Until about a week before the concert it had not been clear whether the ambition to have all eight tracks of the album performance-ready was realistic, so the advance publicity had been limited. In the event it was a complete triumph.
The visual layout and the circumstances of the performance reminded me of what it must have been like for Bach to get his St. John Passion ready for Good Friday in Cothen. Indeed, “The Nightfly” in live performance has something of the feel and the visuals of Mark Padmore’s recent attempt to re-create the original performance feel of the St. John Passion.
Like the Passion, it captures fervour, but the object here is not religious, rather a deliciously palpable venal mood of eighties naivety and optimism. Not just the Zeitgeist, but also perhaps Fagen branching out from Steely Dan. To hear such words as: “What a beautiful world this will be / What a glorious time to be free” “We’ll be eternally free yes and eternally young” sung with such indomitable conviction and energy by a group of nineteen- and twenty-year olds was very moving, and will stay in the mind for a very long time. Cynicism, world-weariness get quickly forgotten in these circumstances.
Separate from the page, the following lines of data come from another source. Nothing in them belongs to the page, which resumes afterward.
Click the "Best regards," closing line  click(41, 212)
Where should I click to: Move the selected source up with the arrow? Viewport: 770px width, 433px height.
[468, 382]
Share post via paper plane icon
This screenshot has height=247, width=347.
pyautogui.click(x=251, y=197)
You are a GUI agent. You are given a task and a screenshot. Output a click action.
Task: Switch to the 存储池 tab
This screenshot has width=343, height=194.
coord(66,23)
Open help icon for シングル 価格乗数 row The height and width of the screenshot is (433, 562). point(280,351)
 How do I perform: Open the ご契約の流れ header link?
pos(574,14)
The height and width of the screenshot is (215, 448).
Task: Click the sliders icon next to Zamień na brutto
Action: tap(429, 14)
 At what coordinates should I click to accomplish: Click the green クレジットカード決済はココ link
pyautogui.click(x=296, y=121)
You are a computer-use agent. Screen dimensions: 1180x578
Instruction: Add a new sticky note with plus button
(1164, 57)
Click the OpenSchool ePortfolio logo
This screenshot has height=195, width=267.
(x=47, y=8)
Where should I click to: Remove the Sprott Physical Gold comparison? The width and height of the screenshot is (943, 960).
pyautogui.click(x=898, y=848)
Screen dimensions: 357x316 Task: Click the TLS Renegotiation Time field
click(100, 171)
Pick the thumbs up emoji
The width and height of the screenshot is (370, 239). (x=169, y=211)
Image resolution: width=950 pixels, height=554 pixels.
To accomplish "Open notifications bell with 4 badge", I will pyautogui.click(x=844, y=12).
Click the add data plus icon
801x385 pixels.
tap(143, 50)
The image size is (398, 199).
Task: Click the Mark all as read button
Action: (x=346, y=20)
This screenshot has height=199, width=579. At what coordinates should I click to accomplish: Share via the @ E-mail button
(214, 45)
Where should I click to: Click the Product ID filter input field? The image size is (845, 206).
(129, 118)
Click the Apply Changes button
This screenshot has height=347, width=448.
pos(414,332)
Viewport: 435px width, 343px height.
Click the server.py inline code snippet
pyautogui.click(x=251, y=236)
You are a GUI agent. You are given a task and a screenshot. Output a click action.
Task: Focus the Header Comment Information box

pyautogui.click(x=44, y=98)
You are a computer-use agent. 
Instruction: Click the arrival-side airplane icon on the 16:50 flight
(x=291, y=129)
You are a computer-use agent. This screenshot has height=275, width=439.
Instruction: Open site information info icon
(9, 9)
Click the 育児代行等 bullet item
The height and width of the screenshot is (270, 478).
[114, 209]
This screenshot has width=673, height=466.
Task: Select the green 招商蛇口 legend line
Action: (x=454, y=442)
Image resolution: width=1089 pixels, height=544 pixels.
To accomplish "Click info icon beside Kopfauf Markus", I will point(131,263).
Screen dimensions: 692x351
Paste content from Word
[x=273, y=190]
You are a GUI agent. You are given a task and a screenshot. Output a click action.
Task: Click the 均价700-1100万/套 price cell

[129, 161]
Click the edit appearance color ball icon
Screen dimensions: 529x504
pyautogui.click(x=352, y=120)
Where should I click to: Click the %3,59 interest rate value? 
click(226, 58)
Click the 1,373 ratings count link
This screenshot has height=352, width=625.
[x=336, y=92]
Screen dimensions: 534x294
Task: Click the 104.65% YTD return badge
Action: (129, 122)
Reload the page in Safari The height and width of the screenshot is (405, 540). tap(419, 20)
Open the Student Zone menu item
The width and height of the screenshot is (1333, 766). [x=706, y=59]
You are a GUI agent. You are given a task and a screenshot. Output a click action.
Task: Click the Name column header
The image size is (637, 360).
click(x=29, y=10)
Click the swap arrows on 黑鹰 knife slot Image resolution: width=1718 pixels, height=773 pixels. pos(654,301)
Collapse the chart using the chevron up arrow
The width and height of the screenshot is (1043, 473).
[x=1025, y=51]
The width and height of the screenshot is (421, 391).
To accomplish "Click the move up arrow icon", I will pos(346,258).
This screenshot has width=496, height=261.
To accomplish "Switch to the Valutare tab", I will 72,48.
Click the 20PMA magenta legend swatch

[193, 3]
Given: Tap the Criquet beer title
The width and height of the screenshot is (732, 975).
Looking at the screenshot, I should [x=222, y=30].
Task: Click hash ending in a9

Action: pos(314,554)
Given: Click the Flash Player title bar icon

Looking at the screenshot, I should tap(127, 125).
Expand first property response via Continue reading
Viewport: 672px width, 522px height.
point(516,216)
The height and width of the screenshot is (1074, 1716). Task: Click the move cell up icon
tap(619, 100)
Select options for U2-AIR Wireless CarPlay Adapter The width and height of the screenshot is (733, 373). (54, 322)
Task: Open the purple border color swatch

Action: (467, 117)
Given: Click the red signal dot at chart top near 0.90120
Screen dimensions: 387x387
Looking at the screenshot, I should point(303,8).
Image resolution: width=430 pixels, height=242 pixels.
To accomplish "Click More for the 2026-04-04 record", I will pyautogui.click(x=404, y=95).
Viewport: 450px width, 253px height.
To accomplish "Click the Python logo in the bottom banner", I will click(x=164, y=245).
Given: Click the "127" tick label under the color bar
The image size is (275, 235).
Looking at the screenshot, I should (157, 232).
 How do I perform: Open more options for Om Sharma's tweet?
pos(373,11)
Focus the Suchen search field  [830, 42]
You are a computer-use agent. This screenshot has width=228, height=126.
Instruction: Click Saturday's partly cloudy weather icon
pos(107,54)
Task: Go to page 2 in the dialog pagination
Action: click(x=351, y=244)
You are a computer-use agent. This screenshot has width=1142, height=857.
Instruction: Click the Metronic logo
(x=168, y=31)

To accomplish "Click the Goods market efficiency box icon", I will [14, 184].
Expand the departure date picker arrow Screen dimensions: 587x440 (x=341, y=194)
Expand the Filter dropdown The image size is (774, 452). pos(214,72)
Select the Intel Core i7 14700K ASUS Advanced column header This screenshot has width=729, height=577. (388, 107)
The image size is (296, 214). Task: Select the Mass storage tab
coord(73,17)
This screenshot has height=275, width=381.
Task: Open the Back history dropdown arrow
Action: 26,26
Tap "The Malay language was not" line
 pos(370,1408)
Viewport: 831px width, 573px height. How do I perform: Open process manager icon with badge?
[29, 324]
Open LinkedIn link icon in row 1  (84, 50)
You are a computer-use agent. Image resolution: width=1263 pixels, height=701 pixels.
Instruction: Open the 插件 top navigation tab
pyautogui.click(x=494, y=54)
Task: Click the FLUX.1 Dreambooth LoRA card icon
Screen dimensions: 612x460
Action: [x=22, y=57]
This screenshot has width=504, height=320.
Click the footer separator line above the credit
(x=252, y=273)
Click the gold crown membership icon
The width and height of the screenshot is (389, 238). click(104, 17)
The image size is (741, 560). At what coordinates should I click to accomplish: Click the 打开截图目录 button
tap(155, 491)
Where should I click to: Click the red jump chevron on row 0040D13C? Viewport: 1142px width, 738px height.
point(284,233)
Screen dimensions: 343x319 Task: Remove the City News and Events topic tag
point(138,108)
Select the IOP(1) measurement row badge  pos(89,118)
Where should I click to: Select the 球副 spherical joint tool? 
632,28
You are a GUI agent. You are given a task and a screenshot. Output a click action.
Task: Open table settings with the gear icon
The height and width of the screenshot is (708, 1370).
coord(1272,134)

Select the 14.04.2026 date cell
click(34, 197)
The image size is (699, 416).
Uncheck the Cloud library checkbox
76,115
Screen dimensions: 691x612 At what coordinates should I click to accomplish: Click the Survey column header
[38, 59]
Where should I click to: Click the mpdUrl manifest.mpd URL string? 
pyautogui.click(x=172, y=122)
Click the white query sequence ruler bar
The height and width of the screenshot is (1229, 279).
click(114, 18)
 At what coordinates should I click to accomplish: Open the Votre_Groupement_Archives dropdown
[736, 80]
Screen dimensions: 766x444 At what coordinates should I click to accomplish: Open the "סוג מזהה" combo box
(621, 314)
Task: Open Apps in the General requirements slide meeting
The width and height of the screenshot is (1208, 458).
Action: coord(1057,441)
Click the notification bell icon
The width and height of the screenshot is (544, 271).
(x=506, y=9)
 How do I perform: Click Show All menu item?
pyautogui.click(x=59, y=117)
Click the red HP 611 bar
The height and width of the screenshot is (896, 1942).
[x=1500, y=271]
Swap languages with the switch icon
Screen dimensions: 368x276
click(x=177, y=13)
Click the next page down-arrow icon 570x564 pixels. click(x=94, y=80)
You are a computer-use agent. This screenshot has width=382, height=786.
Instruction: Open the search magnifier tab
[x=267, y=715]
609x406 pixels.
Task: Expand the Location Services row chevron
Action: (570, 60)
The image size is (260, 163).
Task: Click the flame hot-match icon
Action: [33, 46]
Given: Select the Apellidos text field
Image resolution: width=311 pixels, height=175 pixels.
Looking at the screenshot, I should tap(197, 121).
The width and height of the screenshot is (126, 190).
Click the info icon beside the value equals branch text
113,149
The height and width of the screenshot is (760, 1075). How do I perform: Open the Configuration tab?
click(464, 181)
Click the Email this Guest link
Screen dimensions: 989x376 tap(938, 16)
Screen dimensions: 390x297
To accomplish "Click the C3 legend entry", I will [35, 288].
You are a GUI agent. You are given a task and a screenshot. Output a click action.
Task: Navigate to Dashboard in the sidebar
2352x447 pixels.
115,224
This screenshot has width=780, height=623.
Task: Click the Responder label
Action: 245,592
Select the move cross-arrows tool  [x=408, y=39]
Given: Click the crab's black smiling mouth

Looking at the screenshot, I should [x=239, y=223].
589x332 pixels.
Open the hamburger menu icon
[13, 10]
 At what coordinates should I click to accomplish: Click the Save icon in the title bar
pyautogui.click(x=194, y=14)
The two-way traffic of mutual inspiration and affection between a musical director and the musically directed sometimes just works alchemically. All the performers on Thursday were absolutely giving of their all, caught in the elation of a moment which, even after one of the tracks had been encored, was over all too quickly.
What will I remember? Sleeve-rolling-up remarks from Edmonstone like “now I have to do some work” before one number, the warm alto saxophone sound of young Scot Ru Pattison in the transcribed Brecker solos; then there was the sight of one of the top drummers in Europe in the audience in the row in front of me, moving with the rhythms, not missing a split-second; and the Guildhall Singers (including fine soloists) swaying in rhythm, responding, being asked to nail things and hitting them every time; a pair of bright pink shoes – it was all a part of just being completely transfixed.
This performance deserves to be seen again, recorded, filmed, immortalized.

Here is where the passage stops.